» **Your objective**: Write out exactly the lines below starting at the one containing "This screenshot has" and ending at the one containing "Instruction: Select the Network tab". Omit every picture.

[Data extract Boundary: Start]

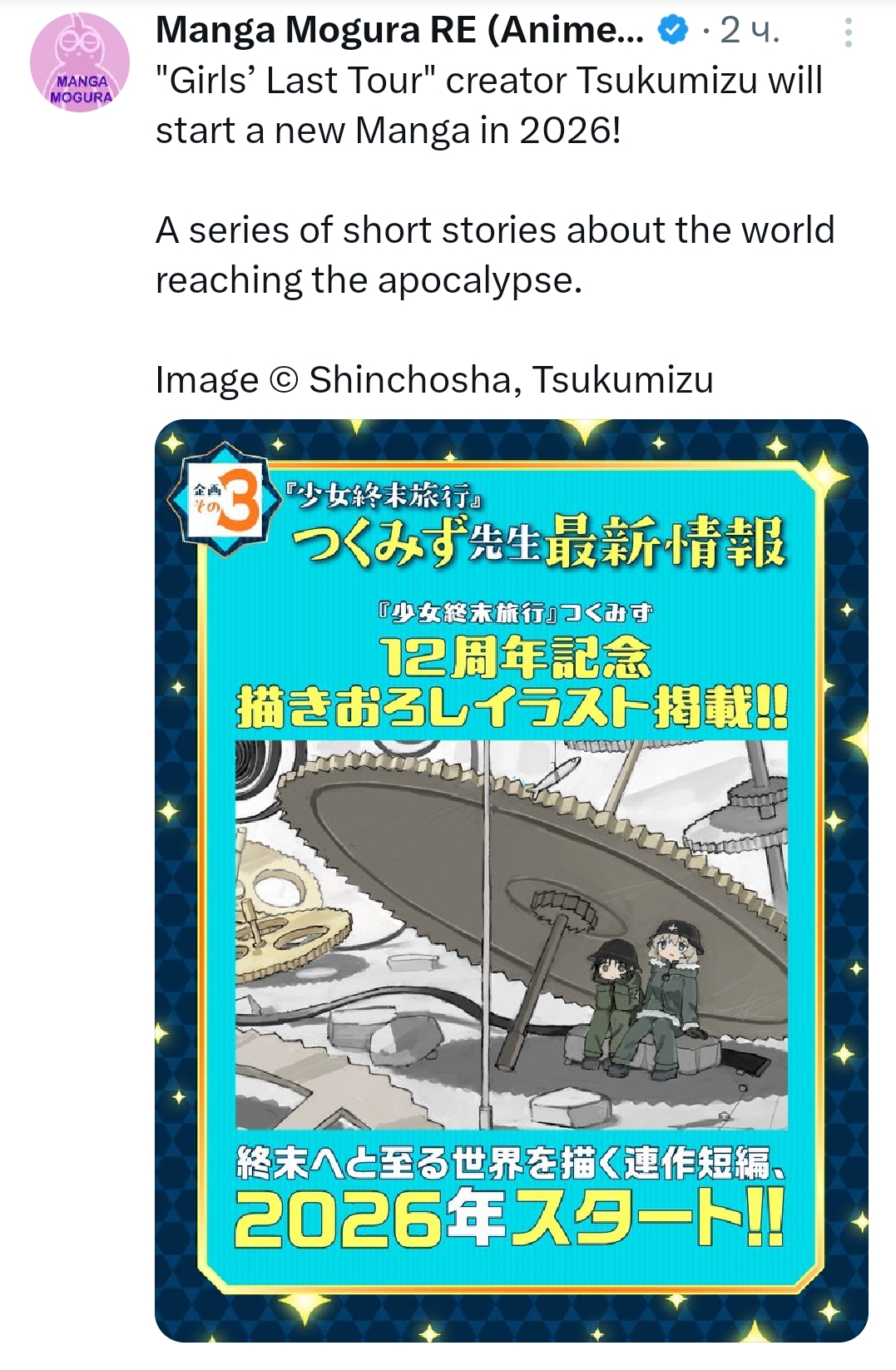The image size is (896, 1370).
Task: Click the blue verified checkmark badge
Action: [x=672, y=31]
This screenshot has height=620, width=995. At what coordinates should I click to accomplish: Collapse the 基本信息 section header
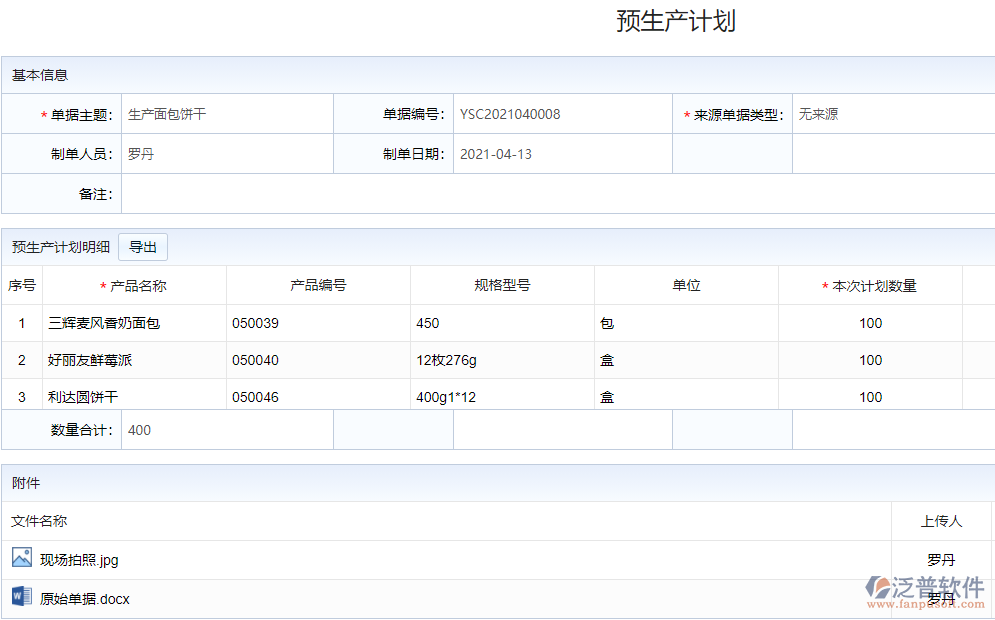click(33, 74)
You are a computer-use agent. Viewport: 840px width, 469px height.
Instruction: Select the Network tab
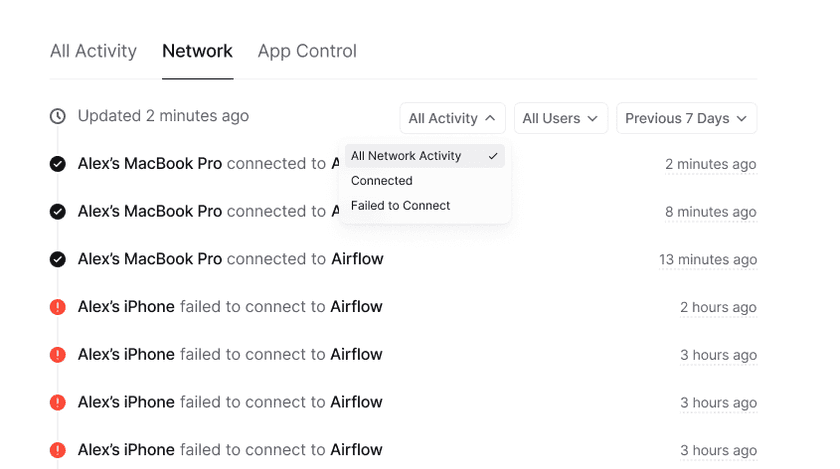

[Data extract Boundary: End]
[Data extract Boundary: Start]

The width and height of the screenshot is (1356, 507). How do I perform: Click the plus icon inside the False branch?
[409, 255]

[Data extract Boundary: End]
[Data extract Boundary: Start]

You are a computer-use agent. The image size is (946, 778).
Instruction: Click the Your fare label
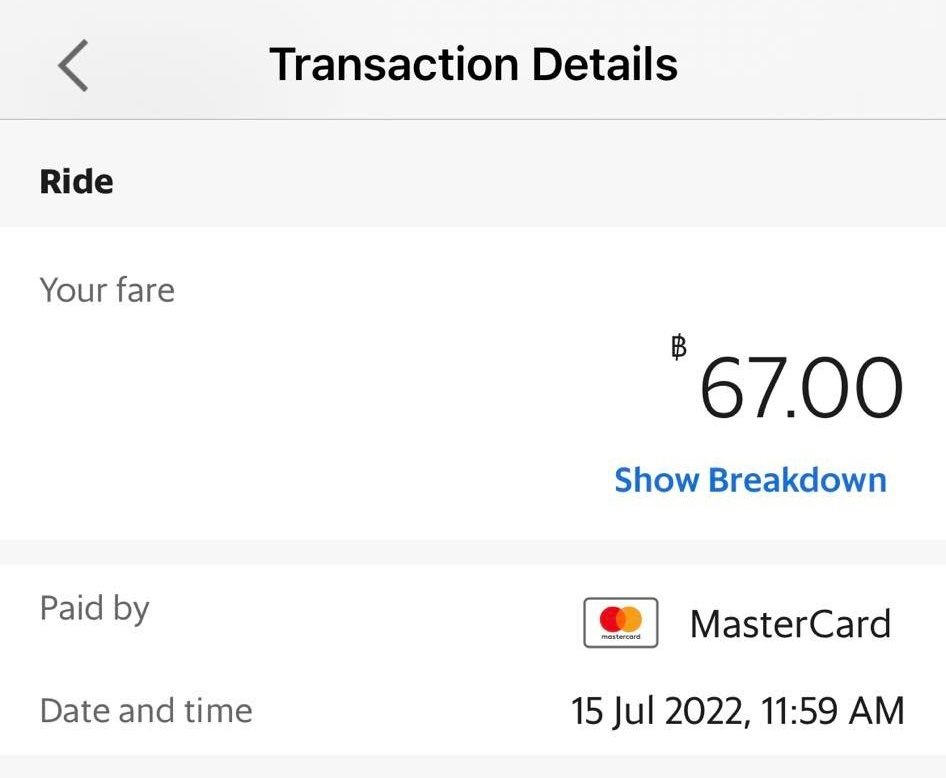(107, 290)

[Data extract Boundary: End]

» **Written solution**:
This screenshot has height=620, width=995. At what coordinates should I click to accomplish: Collapse the 基本信息 section header
click(33, 74)
You are a computer-use agent. Viewport: 840px width, 469px height.
Instruction: Select the Network tab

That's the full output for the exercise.